[START]

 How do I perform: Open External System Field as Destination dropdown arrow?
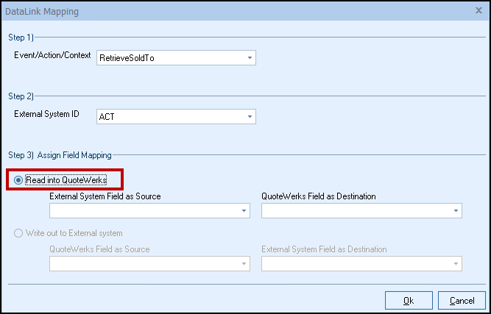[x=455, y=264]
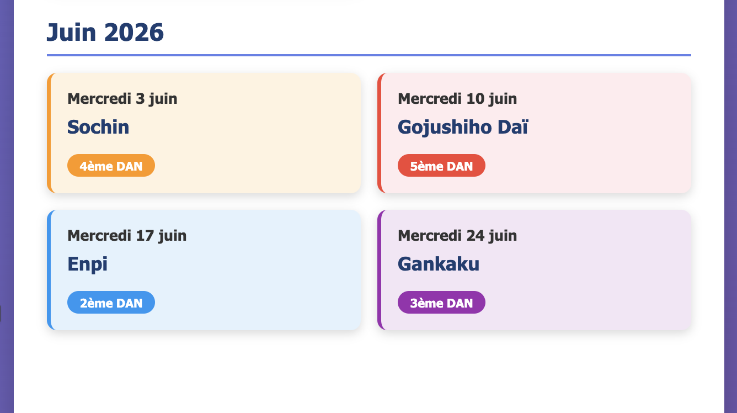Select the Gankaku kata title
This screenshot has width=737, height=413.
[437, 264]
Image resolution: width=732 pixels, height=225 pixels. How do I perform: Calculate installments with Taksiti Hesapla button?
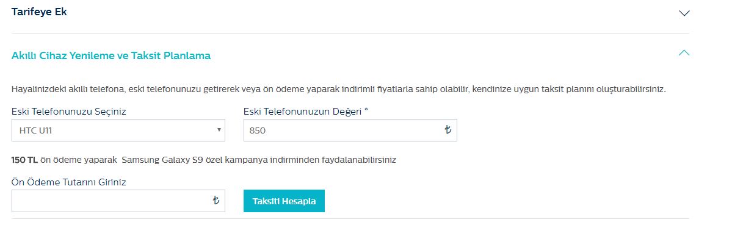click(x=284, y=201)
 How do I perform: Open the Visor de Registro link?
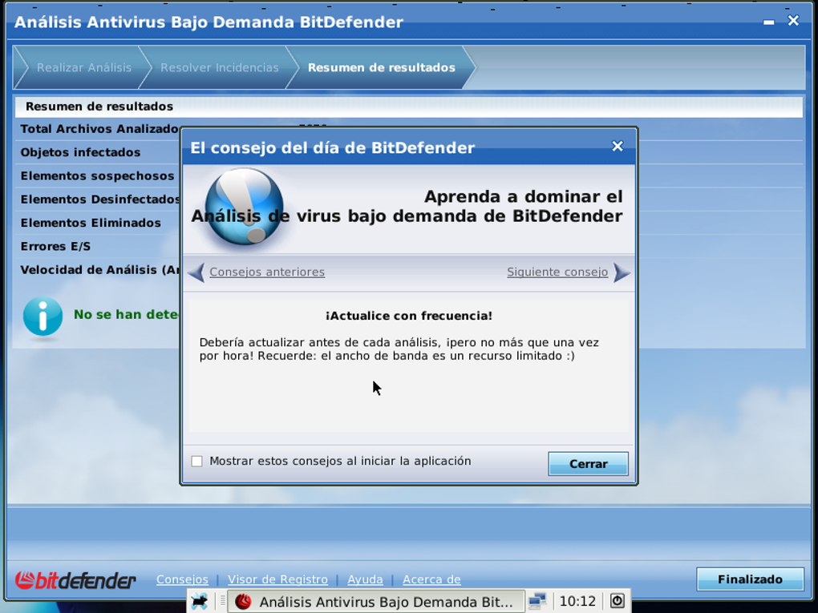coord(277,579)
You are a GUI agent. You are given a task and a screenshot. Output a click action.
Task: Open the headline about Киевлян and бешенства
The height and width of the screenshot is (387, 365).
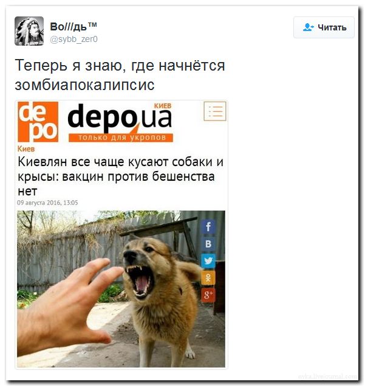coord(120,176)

[END]
[START]

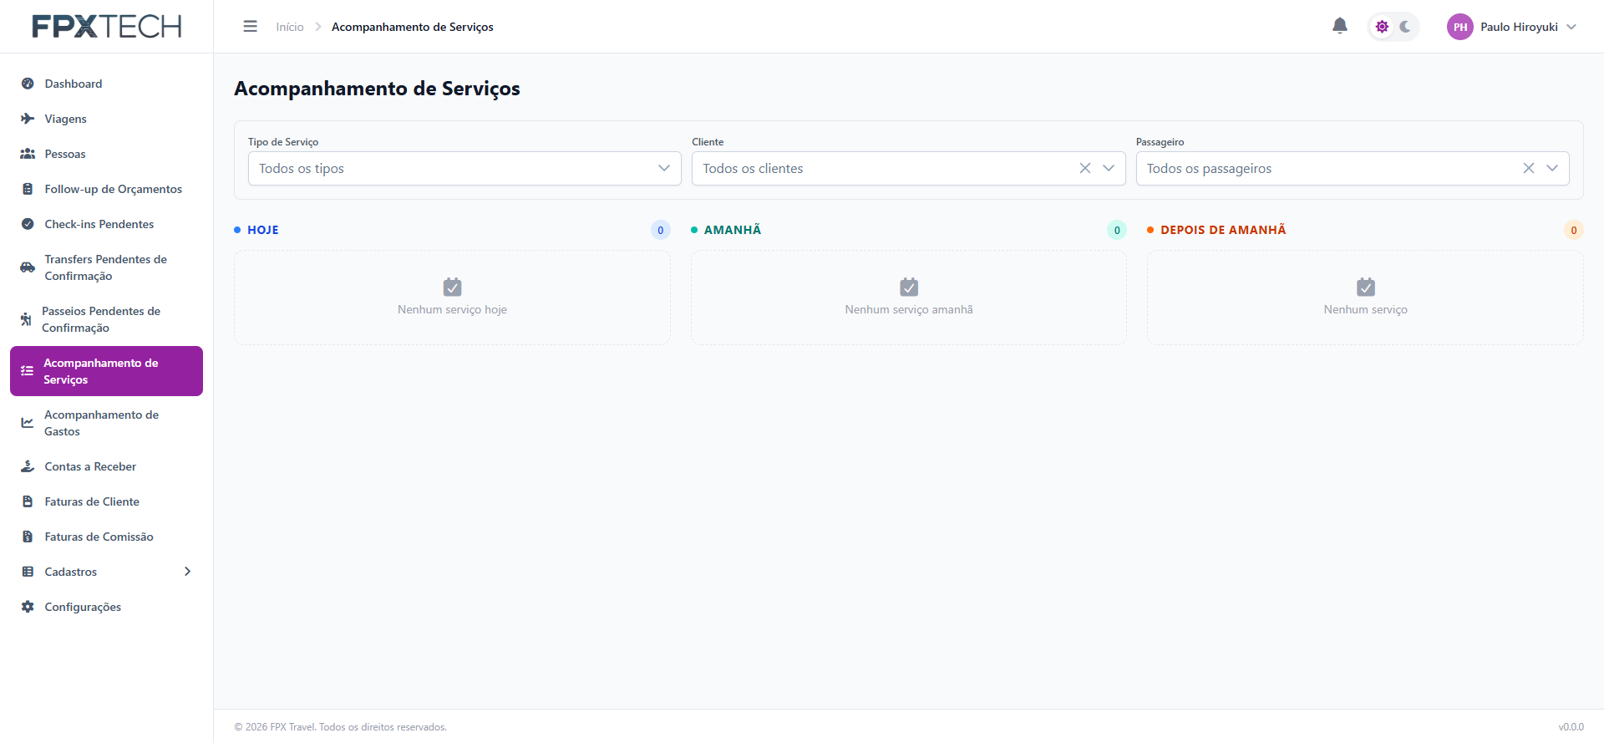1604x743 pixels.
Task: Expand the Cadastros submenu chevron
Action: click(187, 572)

[END]

REQUIRED TASK:
Gather every line in the records above that contains the word "height", and copy each one out in full.

RESULT FOR THIS TASK:
This screenshot has width=737, height=413.
Image resolution: width=732 pixels, height=225 pixels. How do I perform: Calculate installments with Taksiti Hesapla button?
The height and width of the screenshot is (387, 365).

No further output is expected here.